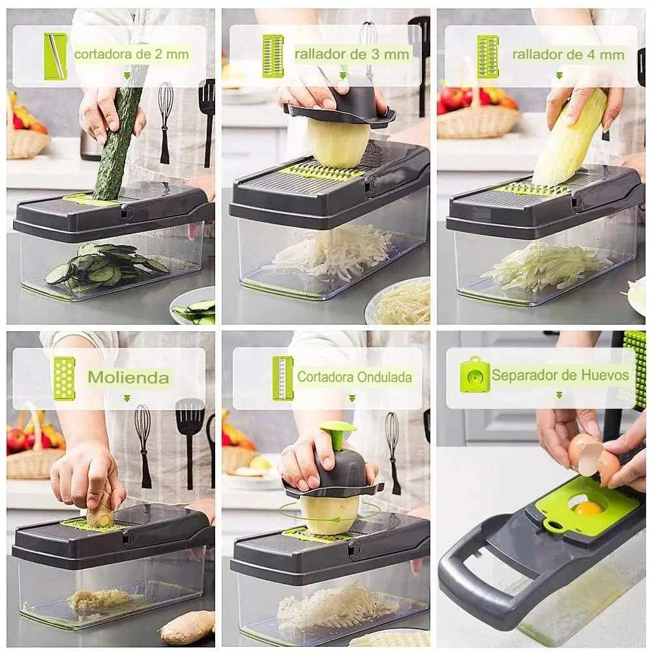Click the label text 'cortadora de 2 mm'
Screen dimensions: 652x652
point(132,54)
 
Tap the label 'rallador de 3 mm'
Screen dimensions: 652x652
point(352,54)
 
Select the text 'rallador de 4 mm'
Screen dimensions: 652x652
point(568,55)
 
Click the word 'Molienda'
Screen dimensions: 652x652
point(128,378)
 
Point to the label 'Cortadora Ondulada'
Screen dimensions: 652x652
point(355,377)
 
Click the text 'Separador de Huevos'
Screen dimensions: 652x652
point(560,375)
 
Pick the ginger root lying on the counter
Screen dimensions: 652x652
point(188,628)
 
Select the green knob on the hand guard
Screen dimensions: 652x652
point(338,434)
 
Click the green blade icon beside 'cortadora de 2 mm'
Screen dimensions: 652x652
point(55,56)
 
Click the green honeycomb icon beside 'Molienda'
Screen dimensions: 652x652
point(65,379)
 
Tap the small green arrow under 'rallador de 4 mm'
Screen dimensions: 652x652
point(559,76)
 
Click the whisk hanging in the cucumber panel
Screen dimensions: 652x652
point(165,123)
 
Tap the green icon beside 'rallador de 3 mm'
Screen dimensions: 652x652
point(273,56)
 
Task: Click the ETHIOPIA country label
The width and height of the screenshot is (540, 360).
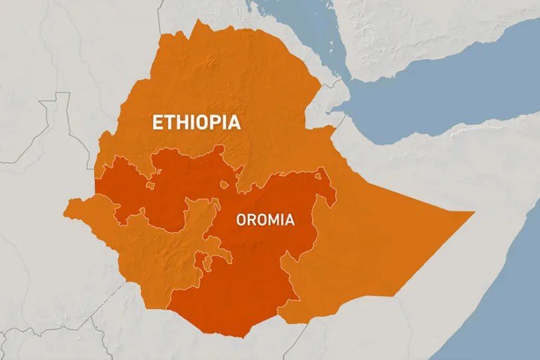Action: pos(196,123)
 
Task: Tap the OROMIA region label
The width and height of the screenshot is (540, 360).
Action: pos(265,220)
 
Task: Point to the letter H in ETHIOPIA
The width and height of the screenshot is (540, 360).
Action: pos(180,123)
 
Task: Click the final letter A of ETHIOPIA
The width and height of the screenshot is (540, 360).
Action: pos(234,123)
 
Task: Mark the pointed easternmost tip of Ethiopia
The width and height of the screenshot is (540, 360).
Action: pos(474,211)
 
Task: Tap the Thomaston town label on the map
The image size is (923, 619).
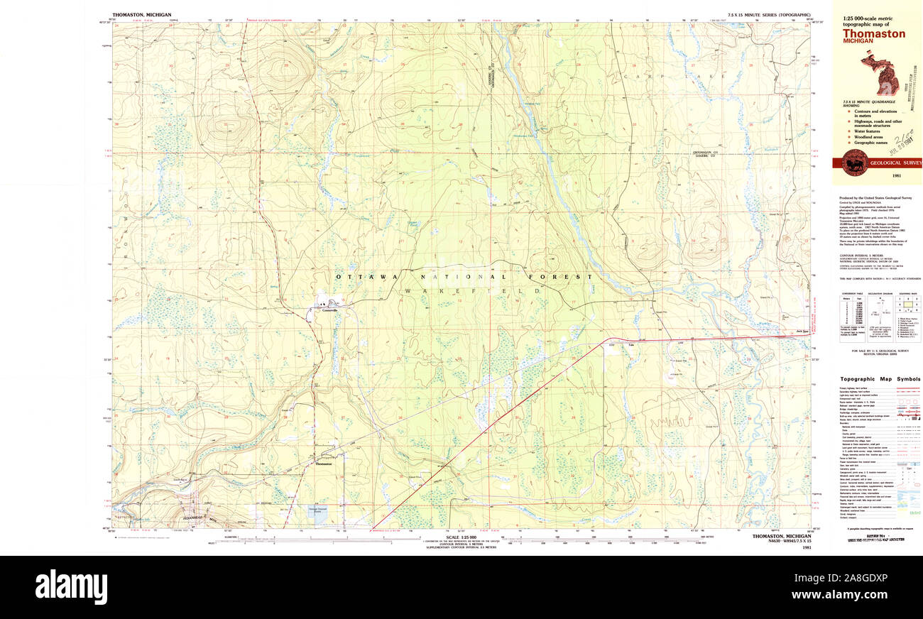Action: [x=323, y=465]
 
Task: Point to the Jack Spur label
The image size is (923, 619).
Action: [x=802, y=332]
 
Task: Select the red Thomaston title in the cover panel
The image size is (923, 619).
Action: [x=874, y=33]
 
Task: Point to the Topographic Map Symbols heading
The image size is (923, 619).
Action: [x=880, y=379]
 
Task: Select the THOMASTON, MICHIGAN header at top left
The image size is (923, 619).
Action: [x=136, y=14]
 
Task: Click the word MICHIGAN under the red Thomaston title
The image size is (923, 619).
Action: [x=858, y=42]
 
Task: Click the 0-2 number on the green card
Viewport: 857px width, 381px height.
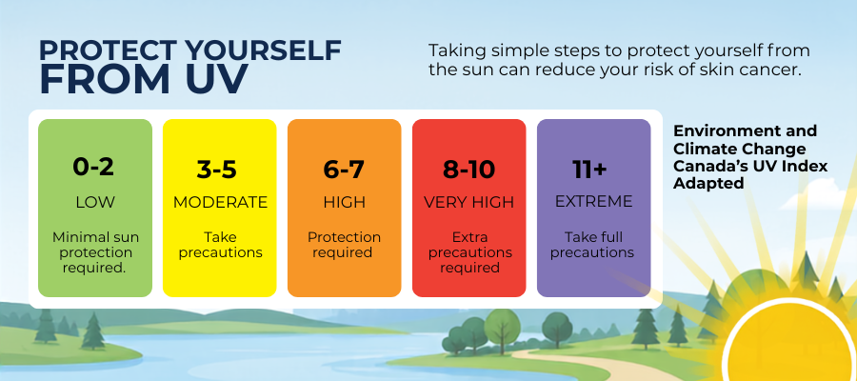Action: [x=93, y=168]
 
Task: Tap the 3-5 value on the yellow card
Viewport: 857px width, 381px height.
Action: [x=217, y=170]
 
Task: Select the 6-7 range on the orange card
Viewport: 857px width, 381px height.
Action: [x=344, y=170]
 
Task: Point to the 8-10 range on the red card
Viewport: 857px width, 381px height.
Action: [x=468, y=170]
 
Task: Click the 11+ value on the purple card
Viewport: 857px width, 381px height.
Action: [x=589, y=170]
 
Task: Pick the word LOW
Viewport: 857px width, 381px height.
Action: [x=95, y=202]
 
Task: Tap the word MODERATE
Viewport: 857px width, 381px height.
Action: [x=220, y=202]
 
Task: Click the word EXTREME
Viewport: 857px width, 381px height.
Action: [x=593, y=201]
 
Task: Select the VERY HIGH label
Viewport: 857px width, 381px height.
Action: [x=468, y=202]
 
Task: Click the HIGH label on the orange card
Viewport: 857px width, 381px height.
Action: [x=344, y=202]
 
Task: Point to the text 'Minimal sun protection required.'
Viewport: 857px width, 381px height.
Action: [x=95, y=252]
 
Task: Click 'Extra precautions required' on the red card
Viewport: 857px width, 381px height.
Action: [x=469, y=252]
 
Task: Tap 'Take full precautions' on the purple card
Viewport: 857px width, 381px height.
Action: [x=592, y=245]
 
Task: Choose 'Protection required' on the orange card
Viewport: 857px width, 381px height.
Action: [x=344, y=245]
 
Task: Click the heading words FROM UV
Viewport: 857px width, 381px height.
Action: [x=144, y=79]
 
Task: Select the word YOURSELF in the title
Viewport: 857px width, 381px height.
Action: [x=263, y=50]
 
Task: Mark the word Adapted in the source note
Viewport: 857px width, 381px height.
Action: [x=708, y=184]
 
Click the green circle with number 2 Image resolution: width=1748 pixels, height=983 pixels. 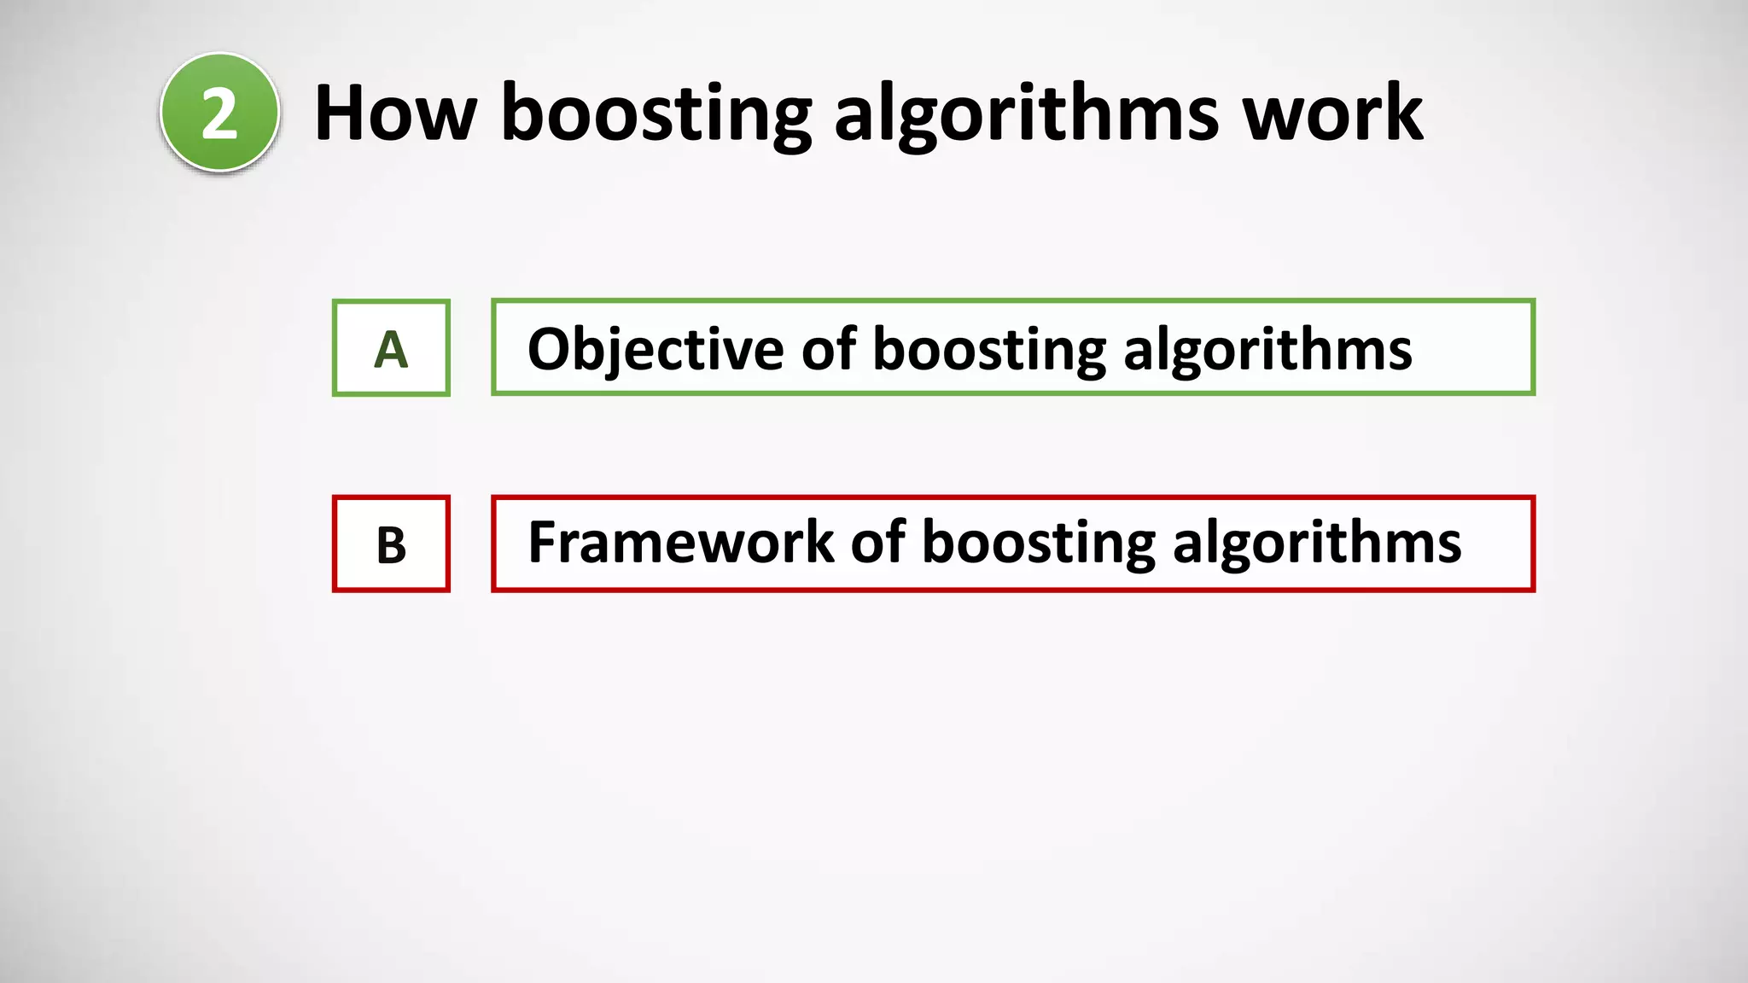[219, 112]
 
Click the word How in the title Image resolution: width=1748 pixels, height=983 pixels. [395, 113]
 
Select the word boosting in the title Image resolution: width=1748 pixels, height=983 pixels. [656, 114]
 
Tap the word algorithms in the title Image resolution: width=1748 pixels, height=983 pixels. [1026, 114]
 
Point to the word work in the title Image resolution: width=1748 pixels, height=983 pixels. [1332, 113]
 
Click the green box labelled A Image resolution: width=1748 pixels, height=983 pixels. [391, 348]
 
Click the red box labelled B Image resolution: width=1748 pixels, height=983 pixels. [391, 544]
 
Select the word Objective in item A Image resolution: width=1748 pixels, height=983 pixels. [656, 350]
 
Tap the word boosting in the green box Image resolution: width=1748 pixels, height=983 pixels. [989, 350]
######
_Your objective_: Rewrite the stretch from the line containing "Task: Point to the Jack Spur label" through the line containing "Action: [x=344, y=202]", replacing "card" with "tile" and leaving everything else unchanged. Omit the pictures from your answer.

_Result of this task_:
Task: Point to the Jack Spur label
The image size is (923, 619).
Action: [x=802, y=332]
 
Task: Select the red Thomaston title in the cover panel
The image size is (923, 619).
Action: [x=874, y=33]
 
Task: Point to the Topographic Map Symbols heading
The image size is (923, 619).
Action: [x=880, y=379]
 
Task: Select the THOMASTON, MICHIGAN header at top left
The image size is (923, 619).
Action: [x=136, y=14]
 
Task: Click the word MICHIGAN under the red Thomaston title
The image size is (923, 619).
Action: [x=858, y=42]
 
Task: Click the 0-2 number on the green tile
Viewport: 857px width, 381px height.
Action: [x=93, y=168]
 
Task: Tap the 3-5 value on the yellow tile
Viewport: 857px width, 381px height.
Action: [x=217, y=170]
 
Task: Select the 6-7 range on the orange tile
Viewport: 857px width, 381px height.
Action: [x=344, y=170]
 
Task: Point to the 8-10 range on the red tile
Viewport: 857px width, 381px height.
Action: [x=468, y=170]
 
Task: Click the 11+ value on the purple tile
Viewport: 857px width, 381px height.
Action: [x=589, y=170]
 
Task: Pick the word LOW
Viewport: 857px width, 381px height.
Action: [x=95, y=202]
 
Task: Tap the word MODERATE
Viewport: 857px width, 381px height.
Action: [x=220, y=202]
 
Task: Click the word EXTREME
Viewport: 857px width, 381px height.
Action: [x=593, y=201]
 
Task: Select the VERY HIGH label
Viewport: 857px width, 381px height.
Action: [x=468, y=202]
 
Task: Click the HIGH label on the orange tile
Viewport: 857px width, 381px height.
Action: [x=344, y=202]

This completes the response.